В назначенный день, а было это воскресенье, Александр Мойсеевич с утра вместо обычных своих шаровар с оттянутыми коленями надел легкие серые брюки с нарядной полурукавкой. Ольга Николаевна тоже, как бы невзначай, подкрасила губы. Но все обошлось крепким мужским рукопожатием в кухне и поцелуем в щеку, да еще перед самым приходом гостей у них попросили табуретки и два стула, потому что кобзевских на всех не хватило. Из своей комнаты Кишиневские слышали, как за стеной из сухой штукатурки звенели посудой гости в черных мундирах и заходились хохотом их веселые спутницы жизни.

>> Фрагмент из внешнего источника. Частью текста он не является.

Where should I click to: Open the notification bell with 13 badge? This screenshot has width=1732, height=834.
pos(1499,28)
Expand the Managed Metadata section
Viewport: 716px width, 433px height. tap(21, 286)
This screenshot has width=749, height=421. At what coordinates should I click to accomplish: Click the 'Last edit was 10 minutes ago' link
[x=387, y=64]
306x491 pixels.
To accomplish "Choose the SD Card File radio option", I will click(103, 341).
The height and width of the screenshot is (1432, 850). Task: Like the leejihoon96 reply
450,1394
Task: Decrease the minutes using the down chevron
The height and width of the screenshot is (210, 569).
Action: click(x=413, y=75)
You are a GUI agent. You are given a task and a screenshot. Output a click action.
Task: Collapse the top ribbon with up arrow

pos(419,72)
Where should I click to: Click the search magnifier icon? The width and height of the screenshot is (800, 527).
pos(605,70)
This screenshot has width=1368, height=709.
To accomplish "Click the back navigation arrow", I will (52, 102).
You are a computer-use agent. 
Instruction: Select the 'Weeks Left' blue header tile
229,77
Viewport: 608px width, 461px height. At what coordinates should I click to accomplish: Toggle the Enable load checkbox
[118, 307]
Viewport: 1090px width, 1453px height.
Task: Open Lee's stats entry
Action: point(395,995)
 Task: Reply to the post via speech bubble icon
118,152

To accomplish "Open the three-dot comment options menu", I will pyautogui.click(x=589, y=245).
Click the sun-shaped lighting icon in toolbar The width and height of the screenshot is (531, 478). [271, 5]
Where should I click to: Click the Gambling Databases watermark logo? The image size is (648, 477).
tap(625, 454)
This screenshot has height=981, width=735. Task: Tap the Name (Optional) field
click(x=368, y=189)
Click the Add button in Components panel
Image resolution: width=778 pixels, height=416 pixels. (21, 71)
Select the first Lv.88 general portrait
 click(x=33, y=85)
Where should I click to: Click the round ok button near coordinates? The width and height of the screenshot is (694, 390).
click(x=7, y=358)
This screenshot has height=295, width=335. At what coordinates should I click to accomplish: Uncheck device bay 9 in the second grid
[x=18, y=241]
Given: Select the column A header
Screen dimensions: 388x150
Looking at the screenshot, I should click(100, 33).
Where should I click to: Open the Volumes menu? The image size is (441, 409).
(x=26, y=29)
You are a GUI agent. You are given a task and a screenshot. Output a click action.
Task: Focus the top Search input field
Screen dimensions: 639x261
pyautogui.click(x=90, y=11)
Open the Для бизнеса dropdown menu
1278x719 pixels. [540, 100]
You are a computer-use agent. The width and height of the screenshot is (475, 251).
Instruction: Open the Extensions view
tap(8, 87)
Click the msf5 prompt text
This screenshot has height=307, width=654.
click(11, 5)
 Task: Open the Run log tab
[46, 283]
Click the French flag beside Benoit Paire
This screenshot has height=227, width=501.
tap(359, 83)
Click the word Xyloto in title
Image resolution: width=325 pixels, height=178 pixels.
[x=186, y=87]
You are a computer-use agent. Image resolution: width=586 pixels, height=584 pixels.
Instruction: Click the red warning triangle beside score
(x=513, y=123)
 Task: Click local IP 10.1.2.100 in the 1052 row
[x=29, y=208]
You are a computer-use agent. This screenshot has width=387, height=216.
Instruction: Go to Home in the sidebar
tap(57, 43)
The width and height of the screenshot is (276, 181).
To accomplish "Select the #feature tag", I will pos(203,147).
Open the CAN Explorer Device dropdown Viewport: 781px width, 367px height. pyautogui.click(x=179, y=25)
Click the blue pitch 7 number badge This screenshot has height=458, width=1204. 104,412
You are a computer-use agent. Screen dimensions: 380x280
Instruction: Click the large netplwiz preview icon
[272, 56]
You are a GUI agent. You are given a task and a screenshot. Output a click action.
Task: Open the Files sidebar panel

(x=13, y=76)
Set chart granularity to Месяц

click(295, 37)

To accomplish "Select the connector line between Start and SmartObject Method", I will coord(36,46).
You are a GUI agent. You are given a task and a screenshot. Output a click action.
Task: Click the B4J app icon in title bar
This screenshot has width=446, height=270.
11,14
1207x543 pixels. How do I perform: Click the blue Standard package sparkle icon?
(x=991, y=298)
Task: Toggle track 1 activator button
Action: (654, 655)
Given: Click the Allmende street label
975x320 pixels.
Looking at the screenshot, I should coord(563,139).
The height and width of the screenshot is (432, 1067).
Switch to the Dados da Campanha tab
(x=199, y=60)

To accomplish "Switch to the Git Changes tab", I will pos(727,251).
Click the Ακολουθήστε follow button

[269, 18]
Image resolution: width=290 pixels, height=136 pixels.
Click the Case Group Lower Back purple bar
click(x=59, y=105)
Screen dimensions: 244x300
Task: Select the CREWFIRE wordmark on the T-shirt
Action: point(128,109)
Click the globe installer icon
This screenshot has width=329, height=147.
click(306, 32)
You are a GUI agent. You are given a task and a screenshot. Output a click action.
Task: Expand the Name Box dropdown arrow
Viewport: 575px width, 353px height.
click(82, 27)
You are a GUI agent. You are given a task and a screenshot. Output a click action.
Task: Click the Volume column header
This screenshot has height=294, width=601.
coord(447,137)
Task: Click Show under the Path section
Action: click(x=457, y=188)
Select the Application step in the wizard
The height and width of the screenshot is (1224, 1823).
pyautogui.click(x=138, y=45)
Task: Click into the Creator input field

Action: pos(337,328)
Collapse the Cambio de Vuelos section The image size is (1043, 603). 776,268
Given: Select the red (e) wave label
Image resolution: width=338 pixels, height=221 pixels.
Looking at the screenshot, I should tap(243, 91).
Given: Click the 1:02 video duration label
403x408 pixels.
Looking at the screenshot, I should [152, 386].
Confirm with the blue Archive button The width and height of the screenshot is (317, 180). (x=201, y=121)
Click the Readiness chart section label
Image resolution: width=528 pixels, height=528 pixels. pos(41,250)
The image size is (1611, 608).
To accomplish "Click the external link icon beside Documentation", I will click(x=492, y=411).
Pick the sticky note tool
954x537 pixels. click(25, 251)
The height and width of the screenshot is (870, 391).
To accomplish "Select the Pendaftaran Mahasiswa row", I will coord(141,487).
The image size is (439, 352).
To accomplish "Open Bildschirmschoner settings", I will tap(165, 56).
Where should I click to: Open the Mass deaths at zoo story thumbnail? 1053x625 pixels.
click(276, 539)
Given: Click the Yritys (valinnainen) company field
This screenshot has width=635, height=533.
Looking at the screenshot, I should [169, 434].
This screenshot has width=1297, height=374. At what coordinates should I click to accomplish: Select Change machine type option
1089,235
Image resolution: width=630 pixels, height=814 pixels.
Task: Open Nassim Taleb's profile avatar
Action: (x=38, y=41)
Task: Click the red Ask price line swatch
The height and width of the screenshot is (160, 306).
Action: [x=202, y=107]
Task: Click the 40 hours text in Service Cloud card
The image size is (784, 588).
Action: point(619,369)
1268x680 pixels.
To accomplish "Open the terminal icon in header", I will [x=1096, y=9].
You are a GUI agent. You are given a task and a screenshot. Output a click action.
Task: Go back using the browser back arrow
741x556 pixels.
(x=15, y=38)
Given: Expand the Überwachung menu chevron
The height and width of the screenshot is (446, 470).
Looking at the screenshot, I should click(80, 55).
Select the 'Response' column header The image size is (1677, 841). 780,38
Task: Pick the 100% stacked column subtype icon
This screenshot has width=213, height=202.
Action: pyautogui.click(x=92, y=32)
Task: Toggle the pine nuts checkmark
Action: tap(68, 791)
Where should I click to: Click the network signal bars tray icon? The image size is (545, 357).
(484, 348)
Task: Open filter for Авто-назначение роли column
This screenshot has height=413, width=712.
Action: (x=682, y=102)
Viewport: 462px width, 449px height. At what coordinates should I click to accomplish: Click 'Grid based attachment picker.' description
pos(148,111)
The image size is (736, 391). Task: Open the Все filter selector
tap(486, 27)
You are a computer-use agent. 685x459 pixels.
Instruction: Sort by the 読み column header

В тот вечер Александр Мойсеевич по соображениям предосторожности выходить на связь с городом Мюнхеном не стал, а предложил Ольге Николаевне сходить в кинотеатр "Дружба" за углом на франко-итальянский фильм "Не промахнись, Асунта" (какой-то хулиган, наслюнив палец, исправил на Ахунта). Однако Ольга Николаевна сказала, что фильм -- детям до 16, а оставлять ребенка дома одного в такой обстановке нельзя. Хотя, какой он уже был ребенок? Тогда Александр Мойсеевич предложил просто выйти подышать свежим воздухом на бульвар.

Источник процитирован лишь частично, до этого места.